• WORK TO BE COMPLETED:
Across the listing below, count the lines with "network" in them. Write nothing but the number.

---

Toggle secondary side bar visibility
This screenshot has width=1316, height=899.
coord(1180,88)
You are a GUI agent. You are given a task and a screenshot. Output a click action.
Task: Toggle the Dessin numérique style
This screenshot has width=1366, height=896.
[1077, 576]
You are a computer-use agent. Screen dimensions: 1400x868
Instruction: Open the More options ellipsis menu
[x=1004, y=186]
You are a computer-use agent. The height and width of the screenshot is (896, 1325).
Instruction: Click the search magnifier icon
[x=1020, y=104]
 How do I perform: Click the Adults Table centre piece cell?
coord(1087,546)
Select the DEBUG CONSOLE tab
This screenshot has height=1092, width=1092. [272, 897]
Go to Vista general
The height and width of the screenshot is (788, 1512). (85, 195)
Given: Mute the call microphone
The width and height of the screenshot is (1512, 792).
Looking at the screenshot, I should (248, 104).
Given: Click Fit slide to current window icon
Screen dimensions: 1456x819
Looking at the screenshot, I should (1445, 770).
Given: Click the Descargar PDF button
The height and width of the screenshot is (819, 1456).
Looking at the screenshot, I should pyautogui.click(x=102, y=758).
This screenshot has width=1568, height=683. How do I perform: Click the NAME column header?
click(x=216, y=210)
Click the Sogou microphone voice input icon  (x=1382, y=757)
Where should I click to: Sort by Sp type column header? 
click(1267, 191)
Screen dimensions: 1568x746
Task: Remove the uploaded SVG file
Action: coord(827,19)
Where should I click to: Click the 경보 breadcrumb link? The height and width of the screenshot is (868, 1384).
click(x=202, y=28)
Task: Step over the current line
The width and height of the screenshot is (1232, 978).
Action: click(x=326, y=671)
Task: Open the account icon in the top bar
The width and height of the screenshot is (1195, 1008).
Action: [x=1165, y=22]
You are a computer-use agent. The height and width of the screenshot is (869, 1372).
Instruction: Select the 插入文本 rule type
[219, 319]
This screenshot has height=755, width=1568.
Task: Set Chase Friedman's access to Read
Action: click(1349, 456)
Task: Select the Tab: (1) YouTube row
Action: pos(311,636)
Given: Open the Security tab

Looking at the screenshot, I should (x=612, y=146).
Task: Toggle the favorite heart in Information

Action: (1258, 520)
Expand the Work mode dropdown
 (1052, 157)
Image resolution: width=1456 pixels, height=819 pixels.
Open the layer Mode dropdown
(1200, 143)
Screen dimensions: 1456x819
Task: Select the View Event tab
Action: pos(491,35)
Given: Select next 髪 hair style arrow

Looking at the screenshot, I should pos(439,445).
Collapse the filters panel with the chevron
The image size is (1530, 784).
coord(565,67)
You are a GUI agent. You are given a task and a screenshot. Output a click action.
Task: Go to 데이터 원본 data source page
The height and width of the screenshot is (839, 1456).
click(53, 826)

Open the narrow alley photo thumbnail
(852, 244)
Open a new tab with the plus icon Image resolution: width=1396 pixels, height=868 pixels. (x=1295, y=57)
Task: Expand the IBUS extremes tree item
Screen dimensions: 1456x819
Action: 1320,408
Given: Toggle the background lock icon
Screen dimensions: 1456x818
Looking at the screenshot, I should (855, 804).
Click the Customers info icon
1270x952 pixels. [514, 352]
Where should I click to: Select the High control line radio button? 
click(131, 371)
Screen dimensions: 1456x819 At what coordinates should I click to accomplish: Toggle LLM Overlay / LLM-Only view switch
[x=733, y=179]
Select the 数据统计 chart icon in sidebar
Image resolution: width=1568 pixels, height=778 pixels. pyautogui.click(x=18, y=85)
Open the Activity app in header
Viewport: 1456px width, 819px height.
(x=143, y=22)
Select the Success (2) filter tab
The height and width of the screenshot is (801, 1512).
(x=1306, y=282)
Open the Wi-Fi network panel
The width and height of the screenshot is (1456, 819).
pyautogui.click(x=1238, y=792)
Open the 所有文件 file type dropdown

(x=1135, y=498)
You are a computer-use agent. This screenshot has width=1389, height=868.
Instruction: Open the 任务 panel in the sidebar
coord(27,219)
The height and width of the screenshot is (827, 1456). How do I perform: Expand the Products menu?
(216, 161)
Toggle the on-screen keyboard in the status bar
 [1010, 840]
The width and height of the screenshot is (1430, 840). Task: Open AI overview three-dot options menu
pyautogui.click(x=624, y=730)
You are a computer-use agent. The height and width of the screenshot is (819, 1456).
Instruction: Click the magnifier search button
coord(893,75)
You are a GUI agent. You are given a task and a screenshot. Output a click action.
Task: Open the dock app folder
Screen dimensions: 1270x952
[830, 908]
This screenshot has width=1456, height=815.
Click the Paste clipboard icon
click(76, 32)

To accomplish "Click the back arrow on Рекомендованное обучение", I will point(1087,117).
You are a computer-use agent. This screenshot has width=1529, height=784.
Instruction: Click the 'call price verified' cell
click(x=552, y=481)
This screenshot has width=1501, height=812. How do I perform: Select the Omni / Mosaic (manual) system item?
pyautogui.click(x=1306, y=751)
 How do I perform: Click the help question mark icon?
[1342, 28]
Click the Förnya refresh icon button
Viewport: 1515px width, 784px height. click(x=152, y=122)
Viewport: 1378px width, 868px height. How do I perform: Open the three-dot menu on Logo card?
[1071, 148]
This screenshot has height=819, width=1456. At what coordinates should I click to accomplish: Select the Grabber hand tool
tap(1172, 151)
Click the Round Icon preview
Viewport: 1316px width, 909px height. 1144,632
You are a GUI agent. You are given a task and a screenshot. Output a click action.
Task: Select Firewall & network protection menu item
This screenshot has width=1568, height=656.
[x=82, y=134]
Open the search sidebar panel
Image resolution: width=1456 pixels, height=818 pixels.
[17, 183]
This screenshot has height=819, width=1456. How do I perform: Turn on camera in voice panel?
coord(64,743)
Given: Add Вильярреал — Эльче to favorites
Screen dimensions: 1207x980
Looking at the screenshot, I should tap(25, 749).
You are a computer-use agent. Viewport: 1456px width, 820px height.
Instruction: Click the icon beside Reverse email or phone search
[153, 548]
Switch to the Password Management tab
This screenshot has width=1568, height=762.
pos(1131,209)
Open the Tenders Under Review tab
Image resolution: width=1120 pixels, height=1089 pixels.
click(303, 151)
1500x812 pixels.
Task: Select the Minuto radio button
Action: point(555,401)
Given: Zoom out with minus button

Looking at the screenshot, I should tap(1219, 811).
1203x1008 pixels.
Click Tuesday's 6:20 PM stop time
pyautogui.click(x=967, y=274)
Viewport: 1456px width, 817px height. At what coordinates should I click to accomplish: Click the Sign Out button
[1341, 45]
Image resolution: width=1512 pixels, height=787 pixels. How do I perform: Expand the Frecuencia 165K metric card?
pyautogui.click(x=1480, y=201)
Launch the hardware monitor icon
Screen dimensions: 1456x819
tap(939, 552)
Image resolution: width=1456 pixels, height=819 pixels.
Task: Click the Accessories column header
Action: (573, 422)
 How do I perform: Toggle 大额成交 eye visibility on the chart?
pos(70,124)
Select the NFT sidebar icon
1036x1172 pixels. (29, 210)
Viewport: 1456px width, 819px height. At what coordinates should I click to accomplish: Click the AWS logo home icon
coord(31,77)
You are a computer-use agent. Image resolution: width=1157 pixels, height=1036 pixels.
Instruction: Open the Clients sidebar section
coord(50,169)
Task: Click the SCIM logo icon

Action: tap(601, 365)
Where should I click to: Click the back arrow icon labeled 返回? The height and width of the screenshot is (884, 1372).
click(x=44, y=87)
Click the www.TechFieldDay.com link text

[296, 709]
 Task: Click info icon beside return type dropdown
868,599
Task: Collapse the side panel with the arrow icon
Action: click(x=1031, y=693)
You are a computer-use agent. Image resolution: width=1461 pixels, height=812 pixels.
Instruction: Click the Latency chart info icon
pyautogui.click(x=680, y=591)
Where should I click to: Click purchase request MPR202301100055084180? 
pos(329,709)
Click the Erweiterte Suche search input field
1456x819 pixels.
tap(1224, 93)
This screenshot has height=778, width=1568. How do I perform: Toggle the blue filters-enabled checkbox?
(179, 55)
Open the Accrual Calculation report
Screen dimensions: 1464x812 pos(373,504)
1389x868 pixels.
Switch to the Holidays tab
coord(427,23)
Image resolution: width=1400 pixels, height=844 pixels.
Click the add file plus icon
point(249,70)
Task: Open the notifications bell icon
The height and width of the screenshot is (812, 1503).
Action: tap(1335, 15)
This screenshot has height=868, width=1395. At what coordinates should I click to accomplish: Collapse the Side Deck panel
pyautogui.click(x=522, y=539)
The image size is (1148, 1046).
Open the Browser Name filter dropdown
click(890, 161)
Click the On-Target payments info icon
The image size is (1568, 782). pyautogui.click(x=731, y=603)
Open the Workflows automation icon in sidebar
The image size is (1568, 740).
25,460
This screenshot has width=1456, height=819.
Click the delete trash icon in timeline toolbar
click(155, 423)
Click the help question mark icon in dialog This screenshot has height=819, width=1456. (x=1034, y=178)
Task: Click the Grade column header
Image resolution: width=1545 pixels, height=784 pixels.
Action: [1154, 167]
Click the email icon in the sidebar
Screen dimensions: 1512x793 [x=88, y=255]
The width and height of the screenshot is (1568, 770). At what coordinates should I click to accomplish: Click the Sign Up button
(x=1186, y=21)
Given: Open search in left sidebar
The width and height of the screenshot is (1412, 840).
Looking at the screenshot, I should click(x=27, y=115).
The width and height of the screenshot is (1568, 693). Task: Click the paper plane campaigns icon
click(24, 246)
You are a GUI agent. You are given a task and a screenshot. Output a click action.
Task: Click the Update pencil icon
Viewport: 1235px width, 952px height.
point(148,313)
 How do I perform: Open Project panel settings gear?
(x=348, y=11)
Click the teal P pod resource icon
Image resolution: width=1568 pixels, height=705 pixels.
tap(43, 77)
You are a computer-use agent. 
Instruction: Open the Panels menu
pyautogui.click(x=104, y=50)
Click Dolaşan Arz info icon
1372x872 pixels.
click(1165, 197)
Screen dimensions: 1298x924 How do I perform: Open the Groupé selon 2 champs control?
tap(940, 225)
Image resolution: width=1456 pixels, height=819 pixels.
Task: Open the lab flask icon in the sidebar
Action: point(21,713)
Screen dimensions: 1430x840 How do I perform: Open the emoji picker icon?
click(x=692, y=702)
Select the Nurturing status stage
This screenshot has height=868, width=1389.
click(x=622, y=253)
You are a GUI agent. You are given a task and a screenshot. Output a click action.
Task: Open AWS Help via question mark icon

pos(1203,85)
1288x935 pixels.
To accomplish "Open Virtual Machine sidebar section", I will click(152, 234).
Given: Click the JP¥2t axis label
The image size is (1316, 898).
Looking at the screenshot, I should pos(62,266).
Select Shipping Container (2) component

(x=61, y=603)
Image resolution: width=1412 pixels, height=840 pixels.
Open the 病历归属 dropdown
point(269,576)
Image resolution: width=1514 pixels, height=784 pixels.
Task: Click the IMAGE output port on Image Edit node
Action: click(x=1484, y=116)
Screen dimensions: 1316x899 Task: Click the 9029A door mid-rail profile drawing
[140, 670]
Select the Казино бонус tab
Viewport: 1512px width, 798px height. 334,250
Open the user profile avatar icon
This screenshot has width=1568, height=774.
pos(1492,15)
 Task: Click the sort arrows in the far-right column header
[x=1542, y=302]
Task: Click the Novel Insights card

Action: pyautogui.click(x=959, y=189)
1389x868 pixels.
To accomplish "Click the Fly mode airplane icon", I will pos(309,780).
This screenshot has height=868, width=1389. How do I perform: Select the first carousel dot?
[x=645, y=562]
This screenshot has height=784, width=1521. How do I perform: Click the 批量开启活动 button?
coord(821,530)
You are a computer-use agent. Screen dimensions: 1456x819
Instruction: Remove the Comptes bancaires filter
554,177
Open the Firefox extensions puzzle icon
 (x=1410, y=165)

---

• TASK OUTPUT:
2